Consumers should use boycott power to punish U.S. corporate deserters

U.S. corporations including Burger King, Medtronic Medical Devices and Chiquita Banana  and many others that  have merged with foreign firms and shifted their headquarters to avoid U.S. taxes, may not only come under scrutiny by the IRS but also by consumers who recognize that this activity is unpatriotic and damaging to our nation.

Some conservatives point out that publicly traded companies have a primary responsibility to the shareholders and saving loads of tax dollars meets this responsibility.  Balances against that, costs to the U.S. treasure are massive. The Joint Committee on Taxation stated that the nation will lose $20 billion in tax revenue in less than 10 years. Others think the losses will be much higher.

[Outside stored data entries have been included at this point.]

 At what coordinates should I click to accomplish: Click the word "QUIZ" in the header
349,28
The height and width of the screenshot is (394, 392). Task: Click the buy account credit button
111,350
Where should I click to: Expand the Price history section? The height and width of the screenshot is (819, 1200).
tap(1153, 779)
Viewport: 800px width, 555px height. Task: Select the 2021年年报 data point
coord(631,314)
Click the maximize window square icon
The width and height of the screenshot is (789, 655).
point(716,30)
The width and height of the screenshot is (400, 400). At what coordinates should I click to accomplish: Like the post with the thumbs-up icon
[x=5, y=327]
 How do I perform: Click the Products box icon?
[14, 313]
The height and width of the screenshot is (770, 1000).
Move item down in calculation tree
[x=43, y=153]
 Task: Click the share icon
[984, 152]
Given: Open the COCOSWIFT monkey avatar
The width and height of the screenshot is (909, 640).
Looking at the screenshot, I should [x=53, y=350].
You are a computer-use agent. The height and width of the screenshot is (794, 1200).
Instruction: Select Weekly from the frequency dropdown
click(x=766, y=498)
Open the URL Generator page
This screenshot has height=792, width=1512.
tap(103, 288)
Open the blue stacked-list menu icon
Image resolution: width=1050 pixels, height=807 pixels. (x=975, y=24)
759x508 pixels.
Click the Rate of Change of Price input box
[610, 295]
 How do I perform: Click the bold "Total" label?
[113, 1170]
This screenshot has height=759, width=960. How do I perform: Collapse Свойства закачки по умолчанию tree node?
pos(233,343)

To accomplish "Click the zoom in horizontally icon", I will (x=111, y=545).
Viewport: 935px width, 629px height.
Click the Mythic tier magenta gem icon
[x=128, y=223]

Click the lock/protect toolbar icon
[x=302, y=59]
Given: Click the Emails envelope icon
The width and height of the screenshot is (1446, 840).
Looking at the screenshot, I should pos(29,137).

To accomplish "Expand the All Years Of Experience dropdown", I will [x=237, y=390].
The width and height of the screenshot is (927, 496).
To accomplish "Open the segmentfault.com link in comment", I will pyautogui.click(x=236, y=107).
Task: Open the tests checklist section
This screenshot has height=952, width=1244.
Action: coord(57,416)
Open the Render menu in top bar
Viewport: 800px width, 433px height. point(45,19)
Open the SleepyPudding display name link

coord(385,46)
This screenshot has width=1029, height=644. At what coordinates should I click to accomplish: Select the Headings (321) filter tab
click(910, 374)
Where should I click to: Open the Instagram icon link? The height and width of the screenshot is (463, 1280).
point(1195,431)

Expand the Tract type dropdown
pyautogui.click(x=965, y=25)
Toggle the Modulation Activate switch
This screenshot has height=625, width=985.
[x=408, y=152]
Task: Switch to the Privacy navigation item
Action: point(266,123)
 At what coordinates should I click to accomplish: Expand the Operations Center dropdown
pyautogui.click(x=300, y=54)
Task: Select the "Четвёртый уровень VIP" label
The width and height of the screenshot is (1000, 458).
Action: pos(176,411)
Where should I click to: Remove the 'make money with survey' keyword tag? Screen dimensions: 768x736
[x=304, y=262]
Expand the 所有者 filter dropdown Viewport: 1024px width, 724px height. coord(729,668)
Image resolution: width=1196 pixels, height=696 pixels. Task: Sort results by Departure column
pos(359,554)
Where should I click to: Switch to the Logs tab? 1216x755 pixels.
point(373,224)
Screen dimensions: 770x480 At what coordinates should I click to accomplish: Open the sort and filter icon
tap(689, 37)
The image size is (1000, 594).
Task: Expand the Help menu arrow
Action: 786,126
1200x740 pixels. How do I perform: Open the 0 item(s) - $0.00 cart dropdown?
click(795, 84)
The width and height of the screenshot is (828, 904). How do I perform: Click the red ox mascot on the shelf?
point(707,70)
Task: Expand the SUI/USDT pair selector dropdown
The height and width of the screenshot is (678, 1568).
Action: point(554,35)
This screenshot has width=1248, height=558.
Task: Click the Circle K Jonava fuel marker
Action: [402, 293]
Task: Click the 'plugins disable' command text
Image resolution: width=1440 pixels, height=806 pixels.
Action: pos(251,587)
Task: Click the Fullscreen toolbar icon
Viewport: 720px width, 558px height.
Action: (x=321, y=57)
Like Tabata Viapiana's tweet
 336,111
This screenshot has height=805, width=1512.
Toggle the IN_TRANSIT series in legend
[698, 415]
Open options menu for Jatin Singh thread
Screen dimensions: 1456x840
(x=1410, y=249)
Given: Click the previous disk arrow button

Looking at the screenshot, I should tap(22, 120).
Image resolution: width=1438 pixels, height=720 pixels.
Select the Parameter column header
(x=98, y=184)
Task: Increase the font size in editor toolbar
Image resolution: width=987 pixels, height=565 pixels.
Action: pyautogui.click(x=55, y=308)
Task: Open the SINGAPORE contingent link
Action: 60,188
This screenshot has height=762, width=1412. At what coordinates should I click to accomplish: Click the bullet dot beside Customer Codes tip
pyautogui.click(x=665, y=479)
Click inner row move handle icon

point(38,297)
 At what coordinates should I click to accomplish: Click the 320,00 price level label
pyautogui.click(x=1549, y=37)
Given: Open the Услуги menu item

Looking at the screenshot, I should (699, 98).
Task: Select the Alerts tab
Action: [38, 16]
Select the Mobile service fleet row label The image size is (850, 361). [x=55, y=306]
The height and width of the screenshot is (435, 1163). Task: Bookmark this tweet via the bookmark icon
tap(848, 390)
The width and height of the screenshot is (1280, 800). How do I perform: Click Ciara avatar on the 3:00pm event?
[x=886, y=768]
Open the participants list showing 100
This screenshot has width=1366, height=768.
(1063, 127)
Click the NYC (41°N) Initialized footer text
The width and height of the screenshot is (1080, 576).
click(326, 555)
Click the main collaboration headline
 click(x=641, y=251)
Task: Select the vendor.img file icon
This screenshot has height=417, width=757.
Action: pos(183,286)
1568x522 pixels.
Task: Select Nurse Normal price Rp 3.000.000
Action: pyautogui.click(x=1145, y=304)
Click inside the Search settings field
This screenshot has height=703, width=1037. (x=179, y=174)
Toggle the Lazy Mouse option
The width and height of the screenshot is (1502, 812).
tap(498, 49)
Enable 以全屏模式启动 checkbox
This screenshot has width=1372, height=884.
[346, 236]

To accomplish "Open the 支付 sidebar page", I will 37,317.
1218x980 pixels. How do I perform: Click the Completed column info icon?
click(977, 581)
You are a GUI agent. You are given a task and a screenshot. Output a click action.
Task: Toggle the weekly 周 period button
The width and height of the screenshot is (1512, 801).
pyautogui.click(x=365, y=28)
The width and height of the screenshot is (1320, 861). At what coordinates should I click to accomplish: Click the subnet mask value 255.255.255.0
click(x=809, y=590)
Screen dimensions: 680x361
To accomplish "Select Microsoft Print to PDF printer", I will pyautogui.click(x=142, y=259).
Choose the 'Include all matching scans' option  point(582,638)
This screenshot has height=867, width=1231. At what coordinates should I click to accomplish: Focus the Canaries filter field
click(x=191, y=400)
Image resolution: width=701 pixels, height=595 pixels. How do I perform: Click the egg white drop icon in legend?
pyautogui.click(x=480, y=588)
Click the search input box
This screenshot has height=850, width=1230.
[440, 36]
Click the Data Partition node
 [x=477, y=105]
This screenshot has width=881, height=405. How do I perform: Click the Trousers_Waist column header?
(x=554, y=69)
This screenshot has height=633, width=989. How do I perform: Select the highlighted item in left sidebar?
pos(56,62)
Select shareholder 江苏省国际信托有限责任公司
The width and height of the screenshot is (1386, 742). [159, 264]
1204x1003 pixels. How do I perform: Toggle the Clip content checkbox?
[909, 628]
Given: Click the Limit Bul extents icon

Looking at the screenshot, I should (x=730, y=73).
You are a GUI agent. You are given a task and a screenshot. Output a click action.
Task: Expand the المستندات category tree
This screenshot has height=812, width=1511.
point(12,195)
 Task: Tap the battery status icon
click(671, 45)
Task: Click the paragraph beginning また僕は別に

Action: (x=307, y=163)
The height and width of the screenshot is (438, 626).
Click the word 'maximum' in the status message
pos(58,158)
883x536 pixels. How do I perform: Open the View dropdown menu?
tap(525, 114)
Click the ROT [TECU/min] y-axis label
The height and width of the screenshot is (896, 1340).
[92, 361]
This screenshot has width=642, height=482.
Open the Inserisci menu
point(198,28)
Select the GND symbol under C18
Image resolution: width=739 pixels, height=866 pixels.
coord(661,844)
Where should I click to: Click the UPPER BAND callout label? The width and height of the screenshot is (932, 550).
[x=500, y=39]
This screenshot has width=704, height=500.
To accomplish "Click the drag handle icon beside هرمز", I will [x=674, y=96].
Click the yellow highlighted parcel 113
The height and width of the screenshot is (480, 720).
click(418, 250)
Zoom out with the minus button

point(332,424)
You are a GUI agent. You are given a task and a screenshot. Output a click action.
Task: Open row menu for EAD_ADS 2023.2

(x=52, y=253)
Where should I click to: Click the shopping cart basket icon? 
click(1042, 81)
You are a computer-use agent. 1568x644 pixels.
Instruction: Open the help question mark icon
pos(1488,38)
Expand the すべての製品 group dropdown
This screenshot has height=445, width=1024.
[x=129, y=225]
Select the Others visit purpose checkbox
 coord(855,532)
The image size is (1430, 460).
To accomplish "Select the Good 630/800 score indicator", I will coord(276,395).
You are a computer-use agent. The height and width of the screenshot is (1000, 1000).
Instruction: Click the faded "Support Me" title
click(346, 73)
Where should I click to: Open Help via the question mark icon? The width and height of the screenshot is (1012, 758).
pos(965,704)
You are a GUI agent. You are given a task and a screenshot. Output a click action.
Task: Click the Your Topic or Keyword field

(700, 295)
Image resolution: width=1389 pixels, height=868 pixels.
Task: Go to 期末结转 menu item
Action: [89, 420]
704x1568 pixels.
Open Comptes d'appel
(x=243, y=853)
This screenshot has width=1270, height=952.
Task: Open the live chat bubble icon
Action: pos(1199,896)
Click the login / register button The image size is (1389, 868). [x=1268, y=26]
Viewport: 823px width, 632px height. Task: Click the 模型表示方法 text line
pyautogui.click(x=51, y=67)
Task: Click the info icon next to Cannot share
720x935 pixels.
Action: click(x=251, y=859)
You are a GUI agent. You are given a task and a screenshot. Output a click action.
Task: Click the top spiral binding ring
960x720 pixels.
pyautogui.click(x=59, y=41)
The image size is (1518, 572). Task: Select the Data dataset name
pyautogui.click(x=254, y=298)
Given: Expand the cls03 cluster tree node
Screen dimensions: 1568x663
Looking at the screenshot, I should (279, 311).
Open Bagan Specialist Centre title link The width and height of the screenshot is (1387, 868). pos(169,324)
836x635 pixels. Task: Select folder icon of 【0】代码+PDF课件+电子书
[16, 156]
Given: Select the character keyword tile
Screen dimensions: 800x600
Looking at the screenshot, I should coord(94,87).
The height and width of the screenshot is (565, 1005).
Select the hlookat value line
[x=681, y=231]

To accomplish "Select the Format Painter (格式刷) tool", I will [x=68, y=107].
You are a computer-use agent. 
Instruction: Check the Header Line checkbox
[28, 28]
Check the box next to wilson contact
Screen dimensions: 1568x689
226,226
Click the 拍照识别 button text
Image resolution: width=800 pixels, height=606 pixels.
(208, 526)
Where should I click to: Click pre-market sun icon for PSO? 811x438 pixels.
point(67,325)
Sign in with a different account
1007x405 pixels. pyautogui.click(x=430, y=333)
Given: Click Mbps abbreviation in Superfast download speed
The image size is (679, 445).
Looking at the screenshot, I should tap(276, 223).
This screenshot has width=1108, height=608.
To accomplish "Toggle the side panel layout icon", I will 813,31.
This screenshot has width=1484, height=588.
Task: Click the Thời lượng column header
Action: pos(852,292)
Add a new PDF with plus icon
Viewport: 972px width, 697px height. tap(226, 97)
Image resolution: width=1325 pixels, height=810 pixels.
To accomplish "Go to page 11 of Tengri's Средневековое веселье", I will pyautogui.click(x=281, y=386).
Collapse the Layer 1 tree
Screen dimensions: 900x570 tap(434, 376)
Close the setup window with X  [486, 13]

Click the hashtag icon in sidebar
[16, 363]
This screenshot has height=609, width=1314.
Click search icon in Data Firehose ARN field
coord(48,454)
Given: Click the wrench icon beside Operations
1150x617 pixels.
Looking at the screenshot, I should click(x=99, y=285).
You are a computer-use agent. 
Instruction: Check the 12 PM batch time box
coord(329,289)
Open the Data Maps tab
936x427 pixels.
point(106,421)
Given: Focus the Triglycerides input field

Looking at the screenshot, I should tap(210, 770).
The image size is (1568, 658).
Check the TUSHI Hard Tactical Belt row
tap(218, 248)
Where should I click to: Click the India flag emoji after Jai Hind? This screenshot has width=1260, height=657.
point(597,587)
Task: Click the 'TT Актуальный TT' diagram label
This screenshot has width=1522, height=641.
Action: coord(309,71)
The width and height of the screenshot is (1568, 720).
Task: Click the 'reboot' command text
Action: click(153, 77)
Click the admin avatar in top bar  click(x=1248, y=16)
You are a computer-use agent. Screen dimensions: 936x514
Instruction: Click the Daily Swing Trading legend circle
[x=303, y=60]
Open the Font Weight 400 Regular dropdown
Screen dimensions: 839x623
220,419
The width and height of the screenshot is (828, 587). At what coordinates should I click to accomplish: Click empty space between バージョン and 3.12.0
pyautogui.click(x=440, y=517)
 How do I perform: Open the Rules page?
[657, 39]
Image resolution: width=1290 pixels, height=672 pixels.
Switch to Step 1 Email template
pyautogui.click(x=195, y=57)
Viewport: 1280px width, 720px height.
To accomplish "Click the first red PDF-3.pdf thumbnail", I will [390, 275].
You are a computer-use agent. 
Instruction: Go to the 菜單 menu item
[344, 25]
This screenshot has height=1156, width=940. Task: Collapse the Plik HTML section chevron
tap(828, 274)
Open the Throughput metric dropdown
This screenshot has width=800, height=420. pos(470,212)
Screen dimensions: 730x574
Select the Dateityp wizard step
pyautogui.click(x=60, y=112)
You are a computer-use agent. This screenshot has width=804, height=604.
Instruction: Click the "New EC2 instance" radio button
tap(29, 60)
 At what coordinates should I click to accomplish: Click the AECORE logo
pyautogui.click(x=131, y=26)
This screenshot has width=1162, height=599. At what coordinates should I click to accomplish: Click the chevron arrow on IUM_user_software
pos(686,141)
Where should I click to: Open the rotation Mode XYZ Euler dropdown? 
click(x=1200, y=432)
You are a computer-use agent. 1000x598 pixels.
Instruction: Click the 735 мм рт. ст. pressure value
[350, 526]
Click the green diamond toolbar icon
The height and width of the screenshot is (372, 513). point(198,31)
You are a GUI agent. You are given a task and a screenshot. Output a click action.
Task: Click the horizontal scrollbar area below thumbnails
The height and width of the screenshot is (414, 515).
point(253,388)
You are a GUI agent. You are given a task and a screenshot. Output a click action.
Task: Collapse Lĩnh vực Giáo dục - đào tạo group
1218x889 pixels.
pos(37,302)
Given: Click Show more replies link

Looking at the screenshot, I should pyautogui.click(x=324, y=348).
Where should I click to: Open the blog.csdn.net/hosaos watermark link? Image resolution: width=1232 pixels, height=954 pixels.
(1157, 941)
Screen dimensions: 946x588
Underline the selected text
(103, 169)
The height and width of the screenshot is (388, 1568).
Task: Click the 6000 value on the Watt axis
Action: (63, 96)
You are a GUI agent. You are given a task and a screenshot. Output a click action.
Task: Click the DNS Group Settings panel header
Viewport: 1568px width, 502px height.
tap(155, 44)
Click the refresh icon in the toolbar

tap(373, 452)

As Congress is in its typical gridlock mode, there is a force which could change the course of the corporate deserters and that is the buying and boycott power of the American consumer. Burger King, which presently pays about 35% in taxes, when there are no losses, might be able to reduce that to about 7% if it shifts its operations to Canada. However, given that most of the Burger Kings are in the U.S., if there was a consumer boycott, stock prices would plummet and sales would stagnate, offsetting by far any tax advantages.

Recently, CVS Caremark was thought to be considering a corporate inversion similar to other companies. However, the decision was made not to do so and the company Chief Executive Larry Merlo met with senator Charles Schumer urging him to act to stop the rash of expatriations. Otherwise, CVS might be forced to do it too.  United Consumers could make the difference where  bottom line profits are at stake.

Jeffrey Newman represents whistleblowers.